Output the listing as a numbered list, omitting blank lines, from the line with "Click the blue waypoint" to the line with "click(x=260, y=509)", both included.

------

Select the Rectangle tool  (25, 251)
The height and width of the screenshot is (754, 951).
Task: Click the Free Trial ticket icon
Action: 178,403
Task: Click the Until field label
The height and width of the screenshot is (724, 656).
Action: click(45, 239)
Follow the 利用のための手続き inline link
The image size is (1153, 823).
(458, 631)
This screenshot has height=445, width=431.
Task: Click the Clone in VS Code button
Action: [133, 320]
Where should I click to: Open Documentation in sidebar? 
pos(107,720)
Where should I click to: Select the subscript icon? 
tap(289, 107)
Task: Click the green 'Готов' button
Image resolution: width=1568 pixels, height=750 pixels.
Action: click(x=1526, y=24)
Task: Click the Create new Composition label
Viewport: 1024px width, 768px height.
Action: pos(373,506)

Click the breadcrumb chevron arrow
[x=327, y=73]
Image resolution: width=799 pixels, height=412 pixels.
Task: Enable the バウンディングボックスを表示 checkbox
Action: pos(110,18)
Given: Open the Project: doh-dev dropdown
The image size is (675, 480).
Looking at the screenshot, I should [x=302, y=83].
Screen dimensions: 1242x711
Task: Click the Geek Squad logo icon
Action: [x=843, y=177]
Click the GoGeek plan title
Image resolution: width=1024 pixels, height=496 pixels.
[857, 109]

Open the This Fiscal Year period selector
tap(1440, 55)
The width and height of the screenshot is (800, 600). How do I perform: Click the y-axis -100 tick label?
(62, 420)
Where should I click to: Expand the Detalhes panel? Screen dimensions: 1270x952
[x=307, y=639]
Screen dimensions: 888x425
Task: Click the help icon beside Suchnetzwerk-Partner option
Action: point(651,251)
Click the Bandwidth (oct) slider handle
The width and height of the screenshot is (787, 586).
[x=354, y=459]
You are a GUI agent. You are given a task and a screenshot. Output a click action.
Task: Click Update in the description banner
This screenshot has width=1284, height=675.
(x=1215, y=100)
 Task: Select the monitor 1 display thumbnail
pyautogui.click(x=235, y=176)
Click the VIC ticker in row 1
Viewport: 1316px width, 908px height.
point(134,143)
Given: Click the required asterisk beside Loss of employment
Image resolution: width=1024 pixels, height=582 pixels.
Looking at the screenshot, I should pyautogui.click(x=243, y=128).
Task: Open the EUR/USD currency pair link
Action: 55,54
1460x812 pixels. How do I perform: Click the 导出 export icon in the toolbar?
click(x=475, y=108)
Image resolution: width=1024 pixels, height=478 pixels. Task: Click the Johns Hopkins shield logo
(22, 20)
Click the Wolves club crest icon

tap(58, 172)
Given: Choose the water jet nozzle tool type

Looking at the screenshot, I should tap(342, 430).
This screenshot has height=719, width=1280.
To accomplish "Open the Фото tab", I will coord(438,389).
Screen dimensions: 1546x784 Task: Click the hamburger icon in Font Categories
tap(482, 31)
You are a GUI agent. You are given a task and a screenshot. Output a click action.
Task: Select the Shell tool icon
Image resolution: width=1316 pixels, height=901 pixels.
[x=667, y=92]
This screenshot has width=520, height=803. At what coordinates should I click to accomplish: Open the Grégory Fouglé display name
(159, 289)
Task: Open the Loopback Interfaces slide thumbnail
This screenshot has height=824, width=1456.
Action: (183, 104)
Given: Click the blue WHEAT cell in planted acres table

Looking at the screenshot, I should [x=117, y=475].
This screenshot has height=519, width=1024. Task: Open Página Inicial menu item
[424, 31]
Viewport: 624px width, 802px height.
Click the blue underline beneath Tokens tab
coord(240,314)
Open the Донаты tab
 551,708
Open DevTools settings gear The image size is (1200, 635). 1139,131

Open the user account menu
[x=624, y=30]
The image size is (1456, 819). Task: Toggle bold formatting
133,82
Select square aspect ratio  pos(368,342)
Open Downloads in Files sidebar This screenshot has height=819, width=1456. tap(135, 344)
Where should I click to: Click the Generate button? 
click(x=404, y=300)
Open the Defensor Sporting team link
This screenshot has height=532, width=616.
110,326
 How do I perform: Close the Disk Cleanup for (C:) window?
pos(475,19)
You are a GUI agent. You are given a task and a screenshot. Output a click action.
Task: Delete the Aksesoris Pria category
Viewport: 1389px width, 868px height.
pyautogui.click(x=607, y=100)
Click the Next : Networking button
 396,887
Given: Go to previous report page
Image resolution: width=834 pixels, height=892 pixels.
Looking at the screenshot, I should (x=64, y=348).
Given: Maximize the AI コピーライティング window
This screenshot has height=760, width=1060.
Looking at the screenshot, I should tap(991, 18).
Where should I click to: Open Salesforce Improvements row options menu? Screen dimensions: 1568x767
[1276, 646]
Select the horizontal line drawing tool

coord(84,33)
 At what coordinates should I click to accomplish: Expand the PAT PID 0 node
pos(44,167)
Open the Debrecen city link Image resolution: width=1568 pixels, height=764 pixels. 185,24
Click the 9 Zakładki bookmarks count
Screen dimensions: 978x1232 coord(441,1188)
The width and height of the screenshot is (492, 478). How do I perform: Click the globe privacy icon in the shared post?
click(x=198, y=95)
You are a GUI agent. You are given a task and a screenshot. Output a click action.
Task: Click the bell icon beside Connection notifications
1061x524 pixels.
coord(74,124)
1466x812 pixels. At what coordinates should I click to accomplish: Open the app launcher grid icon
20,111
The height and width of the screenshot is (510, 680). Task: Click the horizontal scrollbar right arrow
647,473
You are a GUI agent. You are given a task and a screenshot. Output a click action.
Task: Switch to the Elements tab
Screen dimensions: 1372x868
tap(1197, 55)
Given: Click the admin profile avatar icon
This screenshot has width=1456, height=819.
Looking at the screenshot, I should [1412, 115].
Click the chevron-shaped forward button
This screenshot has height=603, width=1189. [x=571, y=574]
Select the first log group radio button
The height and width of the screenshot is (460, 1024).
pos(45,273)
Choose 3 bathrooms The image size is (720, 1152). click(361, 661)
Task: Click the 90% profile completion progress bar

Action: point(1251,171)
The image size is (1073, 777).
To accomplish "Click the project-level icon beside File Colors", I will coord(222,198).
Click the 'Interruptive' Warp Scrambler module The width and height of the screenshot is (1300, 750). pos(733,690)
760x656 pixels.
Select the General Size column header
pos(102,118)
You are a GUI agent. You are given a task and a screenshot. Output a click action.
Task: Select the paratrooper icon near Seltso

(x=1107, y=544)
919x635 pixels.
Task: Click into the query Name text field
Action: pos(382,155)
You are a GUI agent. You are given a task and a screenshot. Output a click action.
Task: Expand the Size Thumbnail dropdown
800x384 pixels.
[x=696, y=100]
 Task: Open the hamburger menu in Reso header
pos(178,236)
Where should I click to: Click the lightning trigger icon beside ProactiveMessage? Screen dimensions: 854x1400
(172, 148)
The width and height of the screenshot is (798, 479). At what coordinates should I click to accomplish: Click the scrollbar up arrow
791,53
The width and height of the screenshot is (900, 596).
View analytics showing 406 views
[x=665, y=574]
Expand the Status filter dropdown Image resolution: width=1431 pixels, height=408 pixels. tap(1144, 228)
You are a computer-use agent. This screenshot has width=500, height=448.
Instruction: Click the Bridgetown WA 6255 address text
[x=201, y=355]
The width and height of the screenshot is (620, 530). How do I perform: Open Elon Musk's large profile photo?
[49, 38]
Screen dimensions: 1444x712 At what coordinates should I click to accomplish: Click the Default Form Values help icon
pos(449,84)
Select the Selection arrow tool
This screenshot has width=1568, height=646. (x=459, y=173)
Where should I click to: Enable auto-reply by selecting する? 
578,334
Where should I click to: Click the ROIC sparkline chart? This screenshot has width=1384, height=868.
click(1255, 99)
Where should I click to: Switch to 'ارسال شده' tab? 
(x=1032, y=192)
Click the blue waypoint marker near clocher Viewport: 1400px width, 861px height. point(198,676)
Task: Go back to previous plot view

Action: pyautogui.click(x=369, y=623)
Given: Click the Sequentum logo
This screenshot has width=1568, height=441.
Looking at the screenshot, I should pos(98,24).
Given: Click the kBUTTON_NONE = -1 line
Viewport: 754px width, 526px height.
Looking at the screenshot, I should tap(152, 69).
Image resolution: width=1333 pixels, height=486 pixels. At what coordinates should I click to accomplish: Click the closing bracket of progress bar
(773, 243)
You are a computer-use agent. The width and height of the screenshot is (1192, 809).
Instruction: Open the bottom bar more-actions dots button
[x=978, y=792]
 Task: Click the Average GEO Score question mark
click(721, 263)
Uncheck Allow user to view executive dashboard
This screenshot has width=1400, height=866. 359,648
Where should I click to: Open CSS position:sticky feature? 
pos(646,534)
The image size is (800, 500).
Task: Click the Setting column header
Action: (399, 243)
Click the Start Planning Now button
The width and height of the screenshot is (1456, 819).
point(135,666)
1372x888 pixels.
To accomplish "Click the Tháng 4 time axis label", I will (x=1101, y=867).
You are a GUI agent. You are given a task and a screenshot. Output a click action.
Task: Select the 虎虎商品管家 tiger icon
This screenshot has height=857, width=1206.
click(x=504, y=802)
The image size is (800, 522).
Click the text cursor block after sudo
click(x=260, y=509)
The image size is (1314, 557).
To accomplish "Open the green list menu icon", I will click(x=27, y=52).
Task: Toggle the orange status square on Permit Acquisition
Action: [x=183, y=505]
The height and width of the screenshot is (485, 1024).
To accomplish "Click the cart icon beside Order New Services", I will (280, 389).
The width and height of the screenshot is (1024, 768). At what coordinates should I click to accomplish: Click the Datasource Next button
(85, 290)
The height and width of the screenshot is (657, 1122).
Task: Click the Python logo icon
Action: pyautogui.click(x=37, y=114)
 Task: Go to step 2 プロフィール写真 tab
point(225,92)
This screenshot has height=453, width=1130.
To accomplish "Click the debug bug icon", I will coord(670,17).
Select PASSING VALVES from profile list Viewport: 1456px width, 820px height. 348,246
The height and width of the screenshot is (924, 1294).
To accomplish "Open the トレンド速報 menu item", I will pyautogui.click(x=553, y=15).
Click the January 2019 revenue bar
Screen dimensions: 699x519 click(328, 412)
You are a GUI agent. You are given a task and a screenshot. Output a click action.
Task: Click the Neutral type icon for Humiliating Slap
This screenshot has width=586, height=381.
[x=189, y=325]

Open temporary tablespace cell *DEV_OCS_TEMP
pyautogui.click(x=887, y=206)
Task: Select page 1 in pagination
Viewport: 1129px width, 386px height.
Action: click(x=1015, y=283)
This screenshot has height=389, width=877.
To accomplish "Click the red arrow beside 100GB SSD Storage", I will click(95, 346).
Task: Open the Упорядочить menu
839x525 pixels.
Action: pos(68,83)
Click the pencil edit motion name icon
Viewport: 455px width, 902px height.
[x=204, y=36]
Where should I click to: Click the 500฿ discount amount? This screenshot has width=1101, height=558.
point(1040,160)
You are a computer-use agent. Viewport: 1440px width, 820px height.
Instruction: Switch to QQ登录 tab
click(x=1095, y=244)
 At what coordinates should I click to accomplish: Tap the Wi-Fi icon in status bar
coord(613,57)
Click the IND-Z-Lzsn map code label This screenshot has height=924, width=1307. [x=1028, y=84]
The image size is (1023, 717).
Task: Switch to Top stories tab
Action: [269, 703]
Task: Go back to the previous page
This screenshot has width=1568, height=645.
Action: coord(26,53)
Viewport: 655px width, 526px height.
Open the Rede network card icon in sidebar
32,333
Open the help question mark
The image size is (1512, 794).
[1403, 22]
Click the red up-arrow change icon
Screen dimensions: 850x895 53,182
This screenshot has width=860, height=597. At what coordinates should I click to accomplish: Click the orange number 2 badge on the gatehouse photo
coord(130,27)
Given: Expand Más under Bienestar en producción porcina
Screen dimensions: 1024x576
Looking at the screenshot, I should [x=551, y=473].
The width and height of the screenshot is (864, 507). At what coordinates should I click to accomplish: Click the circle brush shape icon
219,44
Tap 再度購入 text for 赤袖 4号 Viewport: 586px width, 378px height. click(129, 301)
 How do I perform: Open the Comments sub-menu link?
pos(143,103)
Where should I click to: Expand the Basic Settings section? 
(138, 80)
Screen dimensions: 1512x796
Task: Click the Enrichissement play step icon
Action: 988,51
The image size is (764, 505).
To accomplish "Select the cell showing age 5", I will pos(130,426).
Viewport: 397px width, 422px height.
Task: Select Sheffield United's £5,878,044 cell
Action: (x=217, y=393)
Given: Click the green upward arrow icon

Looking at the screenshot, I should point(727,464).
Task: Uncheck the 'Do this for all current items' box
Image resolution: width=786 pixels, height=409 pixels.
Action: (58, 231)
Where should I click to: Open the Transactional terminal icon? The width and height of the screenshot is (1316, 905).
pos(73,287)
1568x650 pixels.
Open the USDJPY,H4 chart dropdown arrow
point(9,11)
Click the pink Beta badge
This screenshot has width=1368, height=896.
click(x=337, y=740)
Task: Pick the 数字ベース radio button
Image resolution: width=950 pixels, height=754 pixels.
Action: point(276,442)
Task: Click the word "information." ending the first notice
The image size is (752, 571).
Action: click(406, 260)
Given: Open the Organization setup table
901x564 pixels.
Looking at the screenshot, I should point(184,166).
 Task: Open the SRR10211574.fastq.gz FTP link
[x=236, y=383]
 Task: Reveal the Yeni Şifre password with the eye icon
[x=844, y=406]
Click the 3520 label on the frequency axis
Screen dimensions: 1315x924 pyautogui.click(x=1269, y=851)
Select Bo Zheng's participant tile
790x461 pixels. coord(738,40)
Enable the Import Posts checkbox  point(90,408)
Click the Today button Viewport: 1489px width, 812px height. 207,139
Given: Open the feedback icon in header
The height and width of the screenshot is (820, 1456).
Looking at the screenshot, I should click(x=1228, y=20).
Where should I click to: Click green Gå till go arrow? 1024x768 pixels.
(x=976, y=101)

------

EXERCISE ANSWER:
1. Click the blue waypoint marker near clocher Viewport: 1400px width, 861px height. point(198,676)
2. Task: Go back to previous plot view
3. Action: pyautogui.click(x=369, y=623)
4. Given: Click the Sequentum logo
5. This screenshot has width=1568, height=441.
6. Looking at the screenshot, I should pos(98,24).
7. Given: Click the kBUTTON_NONE = -1 line
8. Viewport: 754px width, 526px height.
9. Looking at the screenshot, I should tap(152, 69).
10. Image resolution: width=1333 pixels, height=486 pixels. At what coordinates should I click to accomplish: Click the closing bracket of progress bar
11. (773, 243)
12. You are a computer-use agent. The width and height of the screenshot is (1192, 809).
13. Instruction: Open the bottom bar more-actions dots button
14. [x=978, y=792]
15.  Task: Click the Average GEO Score question mark
16. click(721, 263)
17. Uncheck Allow user to view executive dashboard
18. This screenshot has width=1400, height=866. 359,648
19. Where should I click to: Open CSS position:sticky feature? 
20. pos(646,534)
21. The image size is (800, 500).
22. Task: Click the Setting column header
23. Action: (399, 243)
24. Click the Start Planning Now button
25. The width and height of the screenshot is (1456, 819).
26. point(135,666)
27. 1372x888 pixels.
28. To accomplish "Click the Tháng 4 time axis label", I will (x=1101, y=867).
29. You are a GUI agent. You are given a task and a screenshot. Output a click action.
30. Task: Select the 虎虎商品管家 tiger icon
31. This screenshot has height=857, width=1206.
32. click(x=504, y=802)
33. The image size is (800, 522).
34. Click the text cursor block after sudo
35. click(x=260, y=509)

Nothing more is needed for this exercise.